A França
não poderia ter escolhido melhor representante para o Oscar. ELLE é um filme perversamente estupendo,
uma experiência única que alia drama, suspense e comédia, nos três casos
escapando das convenções de cada gênero. Uma
verdadeira subversão cinematográfica.
Trata-se do mais novo filme do quase octogenário Paul Verhoaven (78 anos de
muito talento), responsável por filmes pouco venerados, mas de qualidade
("A Espiã" e "Instinto Selvagem"), bem como por clássicos
como "O Vingador do Futuro" e "RoboCop - O Policial do
Futuro". ELLE é provavelmente o melhor da sua carreira: a direção é irretocável. Da mesma
forma, o roteiro é sensacional.
Na trama, a
protagonista Michèle (Isabelle Huppert) é uma das donas de uma empresa de
videogames, administrando a empresa com a mesma rigidez que conduz todos os
aspectos da sua vida. Tudo poderia mudar com a violência sofrida por um
desconhecido: ela é vítima de estupro na sua própria casa. Porém, ao contrário
do que se poderia esperar, ela não se altera, ao menos não até descobrir que o
agressor continua observando-a.
A direção é irretocável porque tecnicamente requintada e
inventivamente envolvente. O tema seria delicado para um qualquer, mas
Verhoaven o encara sem tabus e com maturidade. É por isso que o prólogo é a
cena do estupro - antes da familiarização com o enredo, uma cena impactante
para acenar com as idiossincrasias que a fita apresentará. Os enquadramentos
parciais (inclusive um de fora do recinto, com visão incompleta) não foram
escolhidos para atenuar o desconforto do ocorrido, longe disso. Para deixar
claro, o gato (de estimação da protagonista) que assiste ao fato se distancia,
como se não quisesse acompanhar. Até porque a cena retorna mais de perto
posteriormente (e mais uma vez, na imaginação de Michèle, em um humor mais do
que negro). A ideia de um prólogo chocante com essa mise-en-scène é
simplesmente um cartão de visitas, uma verdadeira apresentação para deixar
perplexo o espectador. Que fica ainda mais perplexo em razão da aceitação da
vítima, que não recorre às autoridades. Verhoaven varia o uso dos recursos
ordinários - panorâmica ao entrar na casa, câmera subjetiva em um momento
autenticamente voyeurista, contraplongée entre vítima
e agressor e contraposição de luzes (penumbra, em especial) quando de uma
proposta para um funcionário cometer atos ilícitos. Tudo sempre bem escolhido e
bem provocativo. Há também o embalo de uma trilha sonora apta para criar
suspense, o que não se confunde com filiação ao gênero, afinal,
"Elle" varia estilisticamente. A
ideologia é representada inclusive no último plano, que resume direção e
roteiro com eficácia.
Nesse sentido, o
roteiro é sensacional, vez que imprevisível, instigante e peculiar. Ou
seja, único. Na parte de suspense, o óbvio é a descoberta da identidade do
agressor, porém, o plot surpreende
com pistas para outras subtramas. Raros
textos conseguem elaborar tantas camadas como o de "Elle".

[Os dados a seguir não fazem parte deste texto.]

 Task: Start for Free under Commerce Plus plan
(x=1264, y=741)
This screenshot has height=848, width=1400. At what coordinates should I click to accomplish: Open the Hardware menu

Quando Michèle é atacada (por falta de uma palavra melhor) em um restaurante
por uma desconhecida (com a fala "ordinária! Você e seu pai"), não se
sabe a conexão com a trama principal, quando é o que justifica a reação da
protagonista ao estupro. Ela foge do vitimismo que seria conclusão óbvia,
tomando as rédeas de todas as ações da sua vida. Assim, na faceta dramática da
narrativa, contrapõe-se a intensidade da tragédia à resiliência característica
de Michèle. Seus problemas, ao menos na aparência, não a derrubam. Seus
desafios são enfrentados de frente. Há um tempero agridoce a tudo isso,
concernente a um delicioso
humor negro (típico europeu e bastante francês) que é um sarcasmo deleitável da personagem
principal (esta merece observações apartadas). Sem contar ter imprevisibilidade e sadomasoquismo
como pilares narrativos, o que enriquece o roteiro. Não há nada previsível
na sequência de acontecimentos - sim, são várias as surpresas - e paira uma sensação incômoda de constante
imperfeição. Hitchcock estaria orgulhoso, já que defendia que era
necessário fazer o espectador sofrer.
Sem adentrar nos pormenores das personagens, levemente
arquetípicas, todos os papéis
são de personalidades condenáveis em algum sentido - normalmente, moral. Ninguém
é exemplo de conduta, ninguém pode "apontar o dedo" para o outro
porque seria "o sujo falando do mal lavado". É uma visão bastante
realista do mundo, pois admite a falibilidade humana e até mesmo potencializa
este fator. Por exemplo, Michèle condena a mãe (Judith Magre) por
contratar garotos de programa (em especial Ralf, corporificado por Raphaël Lenglet, que serve
apenas para isso), olvidando que é amante de um homem casado (e sem o
conhecimento da esposa). Ideologicamente,
o plot faz concluir
que todas as pessoas são ruins - mal intencionadas, ególatras, malvadas,
agressivas, traidoras, dissimuladas e/ou frouxas. E também que o sexo é o
símbolo da perversão humana, signo de tudo que o homem tem de ruim e de
tudo de ruim que pode acontecer ao homem. Isabelle
Huppert faz uma interpretação
espetacular (o ingresso já vale se for apenas para acompanhar seu trabalho de
atuação), materializando a espiral de problematizações morais e de caráter.
Se fosse necessário, Huppert carregaria a fita em suas costas, tamanha a sua
excelência no papel. Se o roteiro fosse ruim e se a direção fosse ruim, ela
sustentaria tudo sozinha. Mas não: é tudo excelente.
Para o público mais conservador, que não aguenta ver uma cena de
uma mulher se masturbando ao olhar o atraente vizinho de binóculos, o filme é
um fosso de depravação, que apenas denigre o próprio ser humano enquanto tal. A
visão, porém, é superficial. Sexo é só aparência em “Elle”. Violência, traição,
dissimulação... são fatos do cotidiano, nada absurdo. O que faz o longa é expor
cruelmente esses caracteres. E chegar a uma triste conclusão, referente à
podridão que as pessoas fingem não existir – inclusive (e para começar) em si
mesmas. Com esse norte, a película é perversa, mas também estupenda.